Avete presente la sensazione che si prova quando si guida l’artiglio meccanico fino a tuffarsi in un mare di pupazzi, lo si vede chiudersi su quello desiderato, sollevarsi e realizzare che le lunghe dita fredde non hanno trattenuto nulla? Frustrazione. La stessa che, almeno in un primo momento, deve aver colto i membri del team della Nasa quando hanno realizzato che la provetta del campione raccolto da Perseverance era vuota.
Ma andiamo con ordine e vediamo che è successo, anche se vi anticipo già che la frustrazione in questo caso è durata poco, perché lo spirito investigativo di chi è abituato a fare ricerca ha naturalmente prevalso.
Al sol 164, Perseverance ha compiuto il suo primo carotaggio sul Pianeta rosso, ha elaborato i dati relativi al campione e li ha inviati diligentemente a terra. Il 6 agosto, più di 90 ingegneri e scienziati, che hanno lavorato anni per prepararsi a questo momento, si sono riuniti online per riceverli. I dati hanno mostrato che il Corer ha di fatto raggiunto la profondità comandata (7 centimetri), oltre che l’immagine di un bel foro sulla superficie marziana e della provetta del campione, correttamente trasferita dal Corer all’Adaptive Caching Assembly (Aca), sigillata e conservata.
Purtroppo però l’euforia iniziale ha presto lasciato lo spazio allo sgomento, quando il team ha capito che la provetta del campione era vuota. Cos’è successo?
Due giorni di analisi dei dati e ulteriori osservazioni hanno rivelato che durante il carotaggio non è avvenuto nulla di insolito rispetto ai test effettuati a terra, dove sono state raccolte più di 100 carote da una serie di rocce di prova. Inoltre, l’osservazione della zona circostante non ha evidenziato la presenza di alcun nucleo roccioso sulla superficie marziana dove ha lavorato il rover.

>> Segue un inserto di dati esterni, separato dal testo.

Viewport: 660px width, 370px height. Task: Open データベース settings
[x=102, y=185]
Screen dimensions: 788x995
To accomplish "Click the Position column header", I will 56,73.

Le misurazioni effettuate in corrispondenza del buco portano a credere che l’attività di carotaggio in questa insolita roccia abbia prodotto solo polvere e piccoli frammenti che non sono stati trattenuti a causa delle loro dimensioni e della mancanza di un nucleo significativo del campione. Nella parte inferiore del foro è visibile del materiale, ed è probabile che sia proprio quello il materiale del nucleo desiderato, oppure nel mucchietto di polvere intorno al buco, o in entrambi i punti.
«Da un punto di vista ingegneristico il processo di campionamento è avvenuto in maniera del tutto nominale, dimostrando la capacità del rover di eseguire delle operazioni molto complesse in totale autonomia», commenta a Media Inaf Teresa Fornaro, ricercatrice all’Inaf di Firenze e unica italiana tra i 13 participating scientist della missione. «Purtroppo però la natura della roccia scelta per il campionamento non ha aiutato. Sembra infatti che il campione si sia polverizzato durante il carotaggio, cosa che non era stata osservata nei test effettuati in laboratorio. Marte non smette mai di sorprendere! Il prossimo tentativo di campionamento verrà effettuato su una roccia più resistente».
Questi inconvenienti fanno parte della natura stessa dell’esplorazione: un risultato specifico non è mai garantito, non importa quanto ci si prepara. Ora bisognerà attendere i primi di settembre, quando verrà fatto il prossimo tentativo di campionamento a South Seitah dove, sulla base delle immagini del rover e di Ingenuity, si trovano rocce sedimentarie che si prevede si comportino come le rocce terrestri sulle quali sono stati svolti i test.